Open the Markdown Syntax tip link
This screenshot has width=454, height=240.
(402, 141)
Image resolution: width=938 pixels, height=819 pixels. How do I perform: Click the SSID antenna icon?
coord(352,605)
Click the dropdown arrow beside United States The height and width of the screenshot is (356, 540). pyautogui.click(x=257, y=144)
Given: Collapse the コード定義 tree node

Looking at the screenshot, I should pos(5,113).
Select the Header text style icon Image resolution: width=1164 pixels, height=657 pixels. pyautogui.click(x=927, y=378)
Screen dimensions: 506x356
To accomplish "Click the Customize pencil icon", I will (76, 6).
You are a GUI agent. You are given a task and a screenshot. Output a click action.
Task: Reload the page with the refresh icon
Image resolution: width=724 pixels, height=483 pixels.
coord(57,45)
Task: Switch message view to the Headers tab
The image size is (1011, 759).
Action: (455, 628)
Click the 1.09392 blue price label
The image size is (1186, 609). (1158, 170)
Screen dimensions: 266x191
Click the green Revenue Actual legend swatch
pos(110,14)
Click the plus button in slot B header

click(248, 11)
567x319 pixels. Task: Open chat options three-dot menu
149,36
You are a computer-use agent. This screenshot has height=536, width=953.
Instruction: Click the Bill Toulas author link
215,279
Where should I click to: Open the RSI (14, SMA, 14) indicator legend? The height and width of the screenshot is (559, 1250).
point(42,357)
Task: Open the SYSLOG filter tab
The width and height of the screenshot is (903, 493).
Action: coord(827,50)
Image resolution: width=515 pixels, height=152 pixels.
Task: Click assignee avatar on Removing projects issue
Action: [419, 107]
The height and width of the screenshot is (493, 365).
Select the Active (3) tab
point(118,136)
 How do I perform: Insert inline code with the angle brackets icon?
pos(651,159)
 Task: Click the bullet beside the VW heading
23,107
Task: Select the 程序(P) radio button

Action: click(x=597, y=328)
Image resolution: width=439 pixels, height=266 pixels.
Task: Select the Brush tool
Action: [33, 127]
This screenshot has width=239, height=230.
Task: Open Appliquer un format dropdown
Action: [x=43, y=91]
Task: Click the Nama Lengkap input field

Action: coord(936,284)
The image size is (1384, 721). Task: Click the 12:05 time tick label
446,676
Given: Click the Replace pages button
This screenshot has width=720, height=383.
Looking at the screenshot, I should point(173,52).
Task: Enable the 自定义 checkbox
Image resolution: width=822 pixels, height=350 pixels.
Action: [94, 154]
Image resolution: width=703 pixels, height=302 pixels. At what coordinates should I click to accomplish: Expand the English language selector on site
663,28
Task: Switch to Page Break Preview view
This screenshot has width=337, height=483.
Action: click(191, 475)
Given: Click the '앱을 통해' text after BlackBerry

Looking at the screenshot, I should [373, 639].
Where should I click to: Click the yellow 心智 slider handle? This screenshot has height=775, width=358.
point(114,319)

• • • •

Exercise aim: Lines above with the string "Switch" need to be found and copied.

Task answer:
Task: Switch message view to the Headers tab
Task: Switch to Page Break Preview view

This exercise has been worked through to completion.